Description of the task - The output consists only of the lines from the one with "1568x700 pixels." through the end of the records, each printed exactly, and contains no pictures.

Dataset records -
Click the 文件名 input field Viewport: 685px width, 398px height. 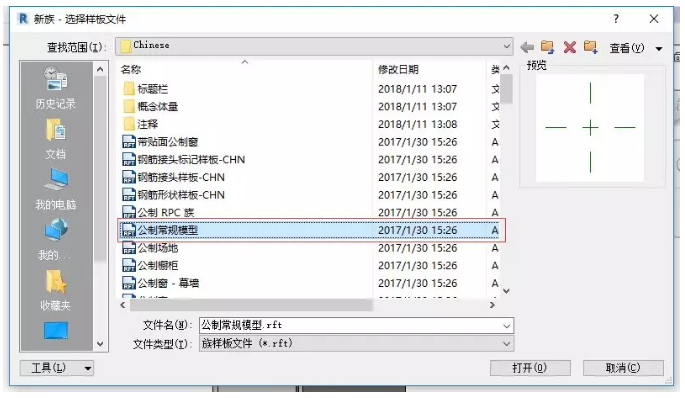pos(356,325)
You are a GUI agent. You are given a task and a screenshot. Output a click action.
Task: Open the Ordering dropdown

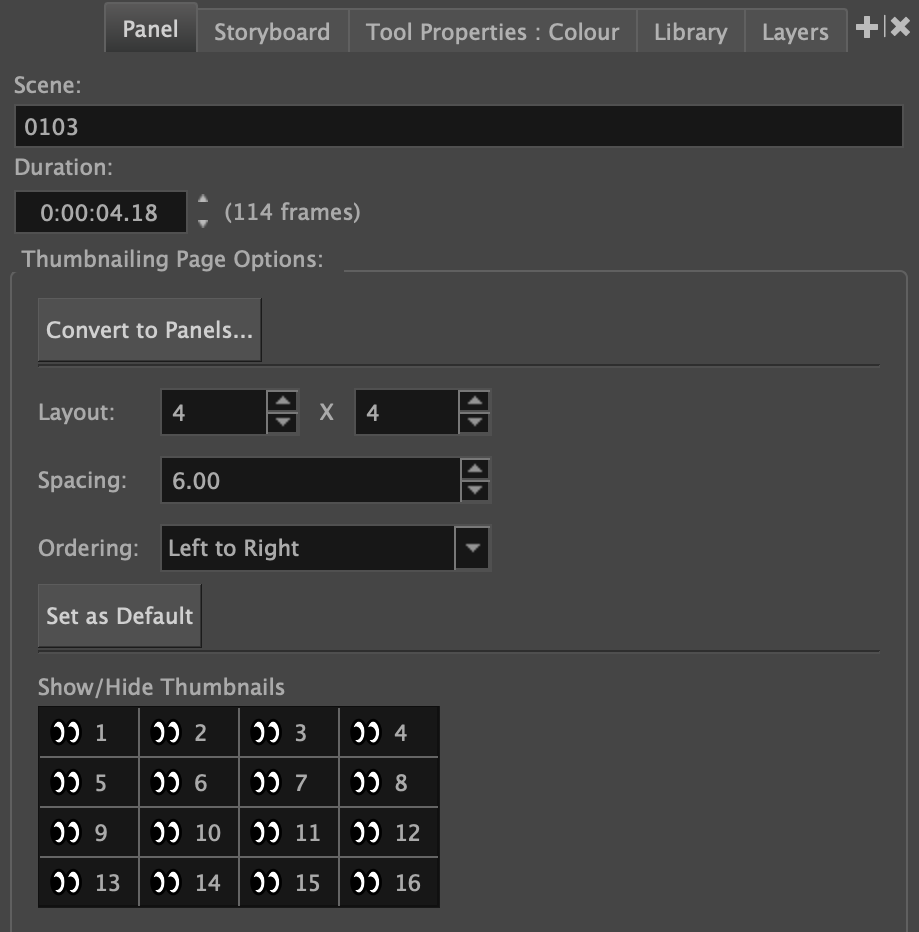(472, 548)
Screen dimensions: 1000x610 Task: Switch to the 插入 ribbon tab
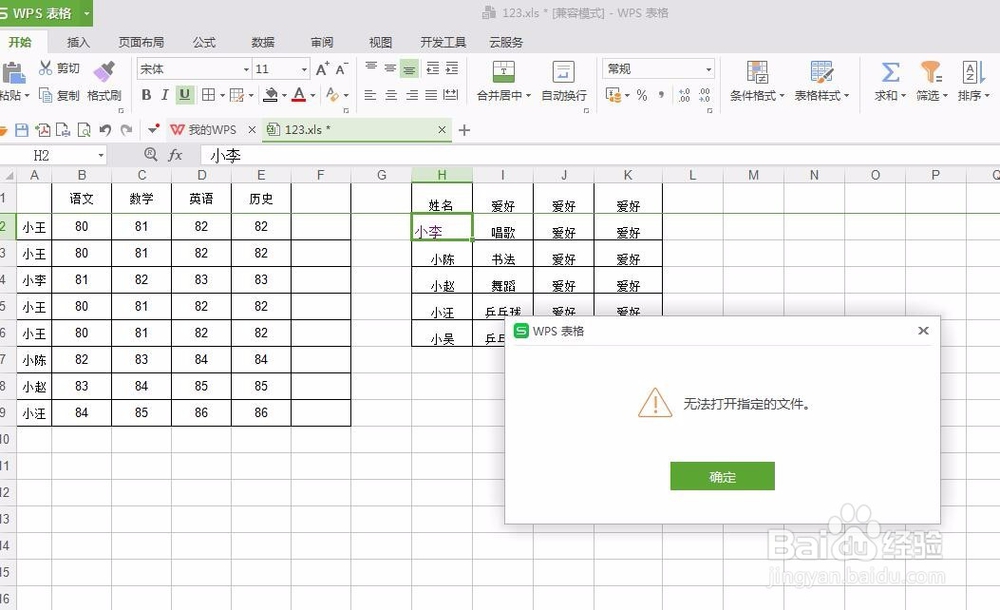(80, 42)
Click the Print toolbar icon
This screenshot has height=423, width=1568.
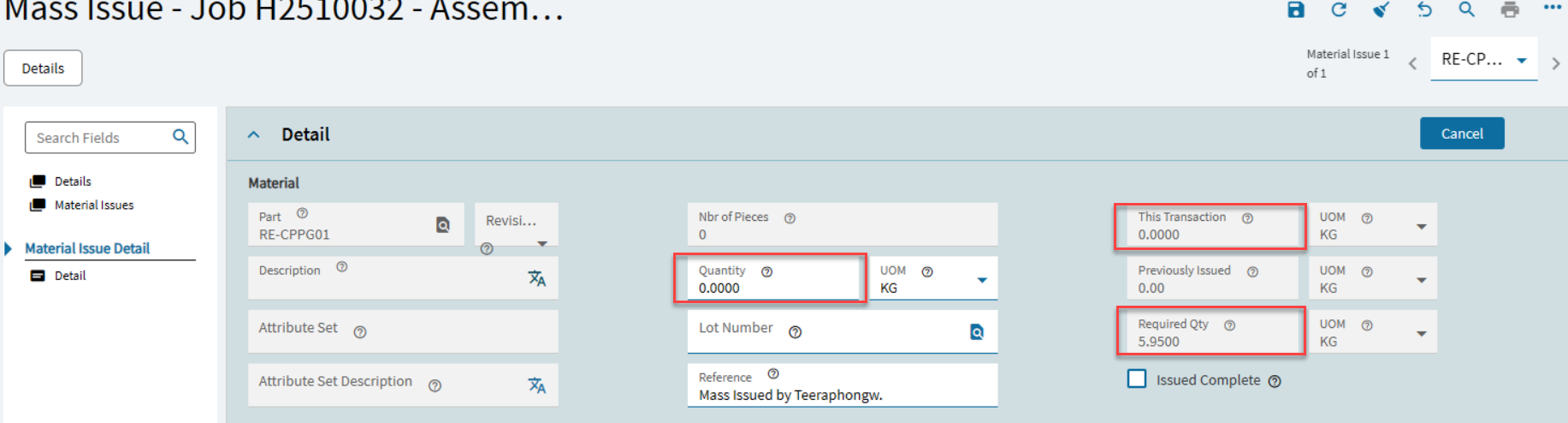(x=1510, y=9)
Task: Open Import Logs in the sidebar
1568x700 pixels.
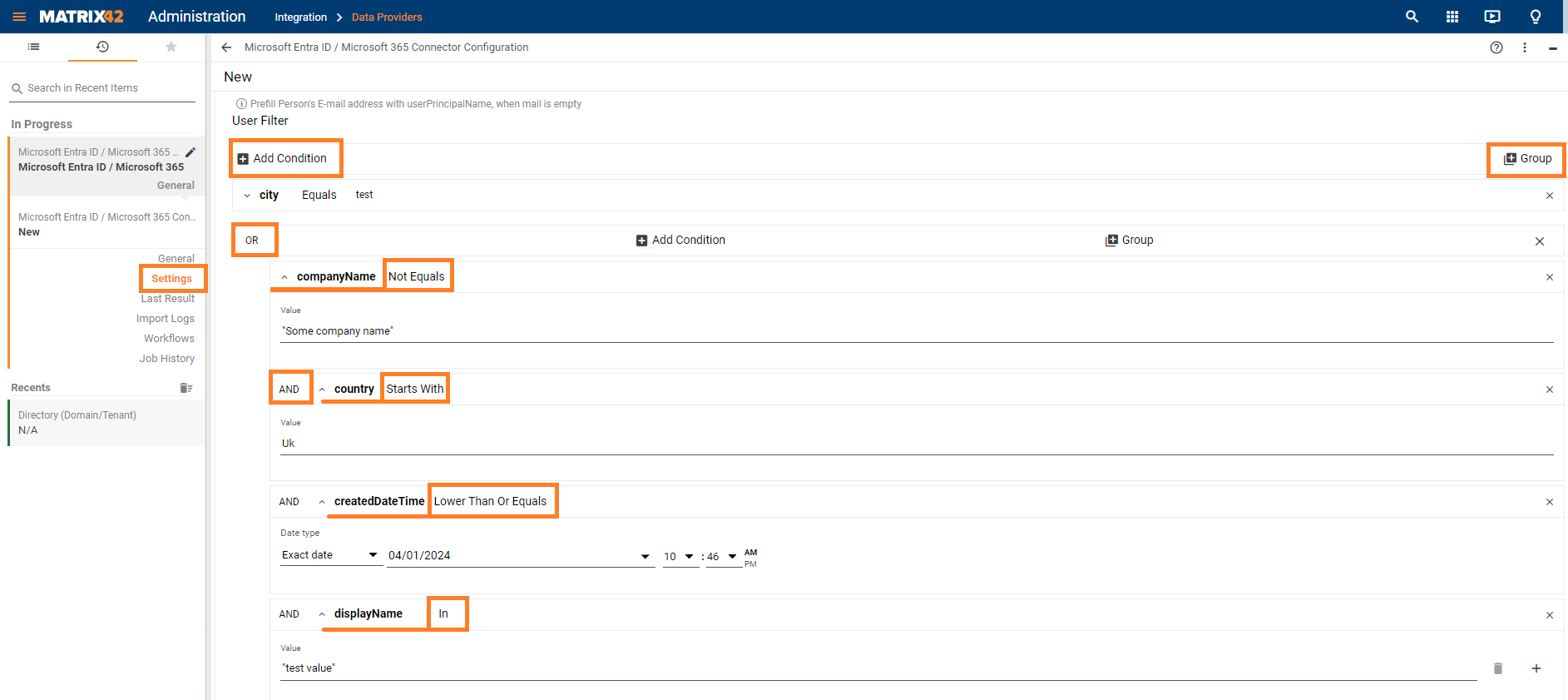Action: (165, 319)
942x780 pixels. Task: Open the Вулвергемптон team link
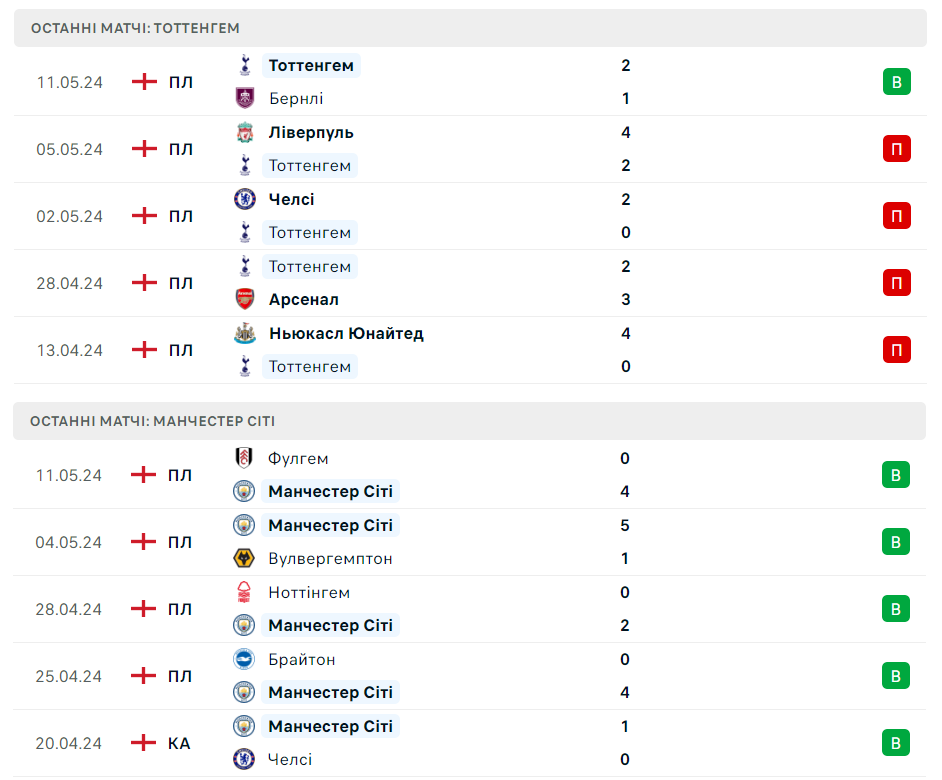[x=330, y=559]
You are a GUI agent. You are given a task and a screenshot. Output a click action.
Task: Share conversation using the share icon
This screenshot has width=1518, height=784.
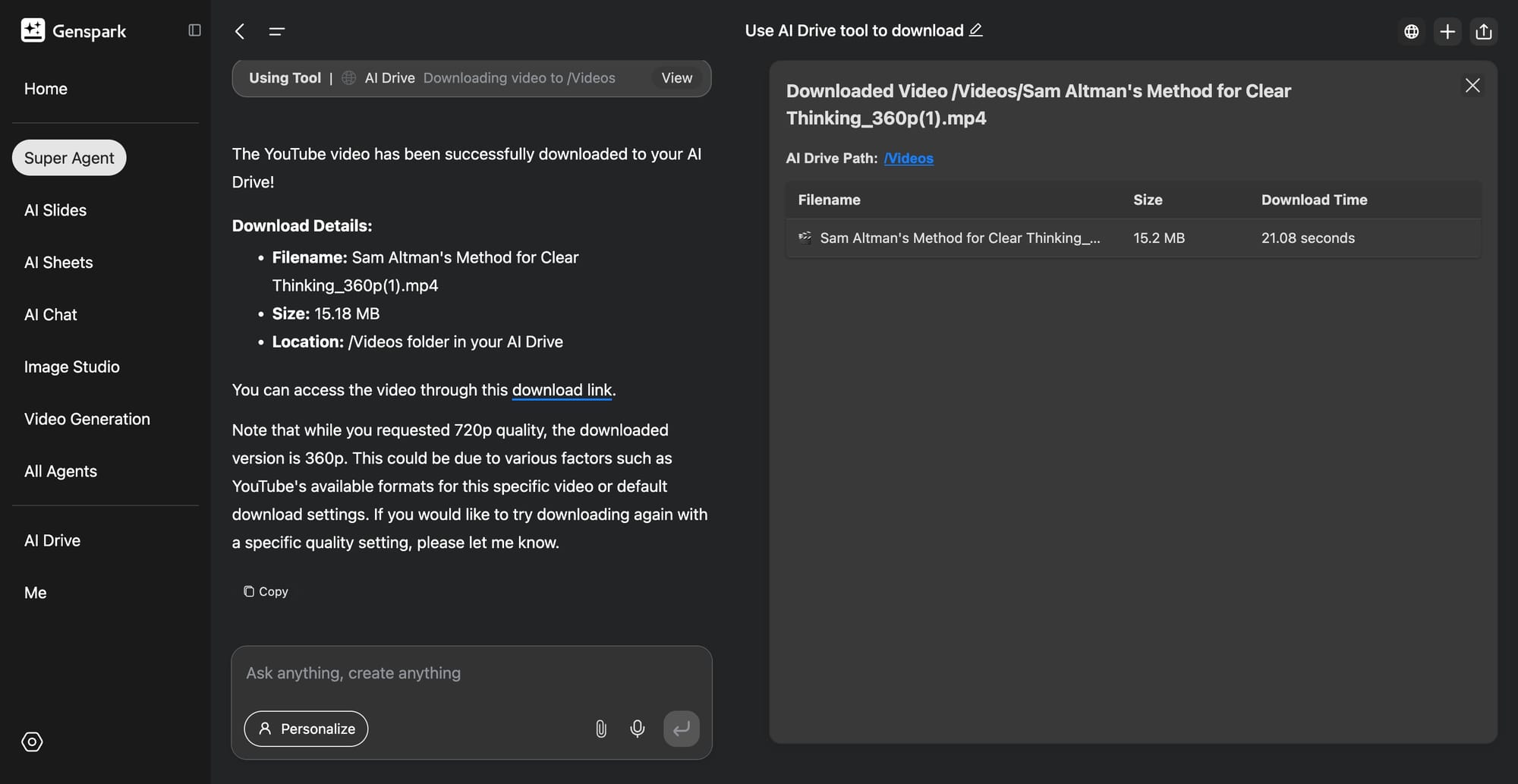coord(1484,31)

Answer to the exercise -
1568x700 pixels.
Action: (165, 319)
942x780 pixels. Task: Open the Вулвергемптон team link
[x=330, y=559]
You are a GUI agent. You are given a task and a screenshot. Output a click action.
Task: Share conversation using the share icon
This screenshot has width=1518, height=784.
coord(1484,31)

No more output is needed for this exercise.